Tips - Applying for an apprenticeship
Many apprenticeships are in big demand so don't assume that you'll definitely get the placement you're after. Here are some top tips to help you.
Tips for applying
Concentrate on the application
Apprenticeship vacancies often attract high numbers of applicants. Your application needs to stand out – but for the right reasons. Before submitting any application, make sure that you check what you have written carefully. Sloppy mistakes like spelling mistakes or poor punctuation will quickly mark you out, but for all the wrong reasons.
Include all your details
There is nothing more frustrating for an employer than receiving a promising application that does not include relevant contact details. Make sure that your phone number is on every application, and that it is stored on your profile on the National Apprenticeship Service website. This will help employers get in touch more quickly.
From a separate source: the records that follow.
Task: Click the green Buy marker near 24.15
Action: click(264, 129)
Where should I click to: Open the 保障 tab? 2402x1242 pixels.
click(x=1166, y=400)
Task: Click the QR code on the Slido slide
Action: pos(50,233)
Although apprenticeships are a great way of learning new things, vacancies will often require you to have a range of existing skills. Make sure that you are honest in your applications. If a vacancy is completely outside your skill set, it is probably not worth applying. Don’t panic – something suitable will turn up!
Play on your strengths in your application. What is it that makes you unique? Why are you the best suited person to this role? Make sure you explain why you are interested in the role, and how you think you can contribute to the company and what skills you have. Do the Careerpilot Pre-16 or Post 16 Skills Map to find out what skills you have. Use the 'Courses and Jobs' section to help you think about the best skills for you to promote for the apprenticeship you are looking for.
Think about contact methods
Think about how an employer might contact you. If you are providing an email address, consider setting one up that is just your name. Novelty email addresses look unprofessional and will cast your application in a poor light. Similarly, make sure that you have an appropriate message on your voicemail. Also if you have submitted an application it is likely that an employer will phone you up so make sure you answer your phone, check messages and return calls.
Think about how you use social networking sites
Facebook, Twitter and other sites are not just used by you and your friends. Employers use social networking information to screen job applicants. Research shows that young people aged 16-24 sometimes lose potential job offers because of comments or pictures on their online and social media profiles. Make sure you set privacy settings on all your social media sites.